Pindrop study shows enterprises plan to adopt voice technology despite security concerns
The number of businesses using voice technology to interact with customers is set to leap from 28 percent currently to 85 percent over the next year, according to a survey of IT decision-makers by Pindrop.
Pindrop also found that more than two-thirds of business are planning to use voice assistants like Amazon Alexa and Microsoft Cortana for the majority of customer interactions, and nearly one in four plan to use them for all customer interactions. Voice technology is an important driver of customer satisfaction according to 94 percent of managers, and 88 percent believe it will give them a moderate or strong competitive advantage. Voice technology will increase operational efficiency according to 57 percent, and the same number believe it will reduce the cost of each customer transaction.
“The proliferation of voice technologies will continue to put consumers’ security and identity at risk,” said Pindrop CEO and Co-founder Vijay Balasubramaniyan. “Currently, fraudsters can easily get around existing authentication methods. As businesses adopt the latest voice technologies for the majority of customer interactions, there will be a parallel need for top-notch security.”
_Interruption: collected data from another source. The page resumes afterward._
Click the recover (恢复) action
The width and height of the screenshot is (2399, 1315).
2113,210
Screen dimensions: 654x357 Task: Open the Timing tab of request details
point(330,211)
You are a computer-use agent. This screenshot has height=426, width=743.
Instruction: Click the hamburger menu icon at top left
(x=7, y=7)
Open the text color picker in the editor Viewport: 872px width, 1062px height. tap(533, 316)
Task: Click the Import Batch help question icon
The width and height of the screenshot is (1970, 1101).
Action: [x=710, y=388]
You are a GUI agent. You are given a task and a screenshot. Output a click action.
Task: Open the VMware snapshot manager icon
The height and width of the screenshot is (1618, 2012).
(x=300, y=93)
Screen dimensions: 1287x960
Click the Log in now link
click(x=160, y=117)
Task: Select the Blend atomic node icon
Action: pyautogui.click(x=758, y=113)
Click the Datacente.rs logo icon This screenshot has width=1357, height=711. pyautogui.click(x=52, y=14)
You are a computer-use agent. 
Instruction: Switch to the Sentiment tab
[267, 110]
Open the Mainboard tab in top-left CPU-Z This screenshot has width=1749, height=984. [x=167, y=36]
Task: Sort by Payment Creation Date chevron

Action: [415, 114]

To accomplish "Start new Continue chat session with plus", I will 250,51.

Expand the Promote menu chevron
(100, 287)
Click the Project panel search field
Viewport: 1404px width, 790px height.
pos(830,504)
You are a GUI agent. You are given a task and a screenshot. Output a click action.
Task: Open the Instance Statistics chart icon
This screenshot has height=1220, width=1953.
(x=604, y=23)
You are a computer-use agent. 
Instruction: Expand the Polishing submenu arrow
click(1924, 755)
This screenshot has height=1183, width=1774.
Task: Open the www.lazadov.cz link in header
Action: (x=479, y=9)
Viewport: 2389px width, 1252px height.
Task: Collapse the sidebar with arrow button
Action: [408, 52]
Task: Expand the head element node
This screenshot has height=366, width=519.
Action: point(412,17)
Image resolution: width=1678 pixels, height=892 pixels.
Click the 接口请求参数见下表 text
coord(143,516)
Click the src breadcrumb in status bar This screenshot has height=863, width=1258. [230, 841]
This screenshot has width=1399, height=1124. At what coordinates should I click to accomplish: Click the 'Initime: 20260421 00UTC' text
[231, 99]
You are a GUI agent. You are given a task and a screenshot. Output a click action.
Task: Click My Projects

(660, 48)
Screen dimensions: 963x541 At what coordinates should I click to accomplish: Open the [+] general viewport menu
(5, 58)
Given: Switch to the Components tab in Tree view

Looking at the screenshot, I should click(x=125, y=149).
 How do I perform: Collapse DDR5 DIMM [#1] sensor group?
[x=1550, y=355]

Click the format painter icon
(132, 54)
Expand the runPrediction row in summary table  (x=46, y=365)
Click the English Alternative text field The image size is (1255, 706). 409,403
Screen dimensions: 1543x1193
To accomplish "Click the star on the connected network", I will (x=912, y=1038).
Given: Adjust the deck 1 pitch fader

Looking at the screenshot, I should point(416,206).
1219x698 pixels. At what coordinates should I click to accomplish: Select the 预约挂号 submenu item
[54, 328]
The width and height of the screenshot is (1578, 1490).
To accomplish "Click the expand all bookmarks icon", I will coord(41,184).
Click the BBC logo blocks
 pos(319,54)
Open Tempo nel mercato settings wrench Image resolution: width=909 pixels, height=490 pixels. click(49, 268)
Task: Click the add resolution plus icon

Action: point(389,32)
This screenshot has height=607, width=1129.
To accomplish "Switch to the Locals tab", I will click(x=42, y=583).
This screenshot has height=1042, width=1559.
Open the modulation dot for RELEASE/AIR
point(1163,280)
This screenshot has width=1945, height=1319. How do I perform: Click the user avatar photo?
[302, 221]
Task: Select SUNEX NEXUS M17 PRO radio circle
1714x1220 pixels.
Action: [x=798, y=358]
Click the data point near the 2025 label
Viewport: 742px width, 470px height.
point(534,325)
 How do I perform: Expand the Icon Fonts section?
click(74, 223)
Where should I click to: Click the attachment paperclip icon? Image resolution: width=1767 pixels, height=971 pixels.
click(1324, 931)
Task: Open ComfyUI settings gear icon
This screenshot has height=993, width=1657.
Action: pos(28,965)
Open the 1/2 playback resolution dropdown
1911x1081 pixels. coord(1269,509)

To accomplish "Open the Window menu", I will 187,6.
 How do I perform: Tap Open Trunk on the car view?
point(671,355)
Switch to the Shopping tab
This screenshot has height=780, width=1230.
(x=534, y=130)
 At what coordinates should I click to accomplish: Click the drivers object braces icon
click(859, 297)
U.S. businesses are leading the adoption of voice technologies, as they are ten percent more likely to use them now, and 15 percent more likely to believe chatbots or voice-activated assistants will handle the majority of customer interactions in the next five years. More U.S. businesses also think voice technology will give them a competitive boost, by 11 percent.
Security is a significant concern, however, for 90 percent of U.S. companies, and 80 percent of global companies overall.
Voice assistants from Microsoft and Google will be the subject of investment by 78 percent of companies in the next two years, slightly ahead of Amazon’s Echo (77 percent), and only a little further ahead of IBM’s Watson (69 percent), Apple’s Siri (68 percent), SAP’s Co-pilot (64 percent), and Samsung’s Bixby (62 percent).
Enterprises are concerned with public perceptions of voice technology security as well, with 85 percent saying the technology’s introduction will be slowed by customer fears about the misuse of data, and 82 percent predicting customers will be concerned about fraud.
Frost & Sullivan predicts voice technology will stimulate growth opportunities for the auto industry, and recent announcements also highlight solutions being developed for health care and financial services companies.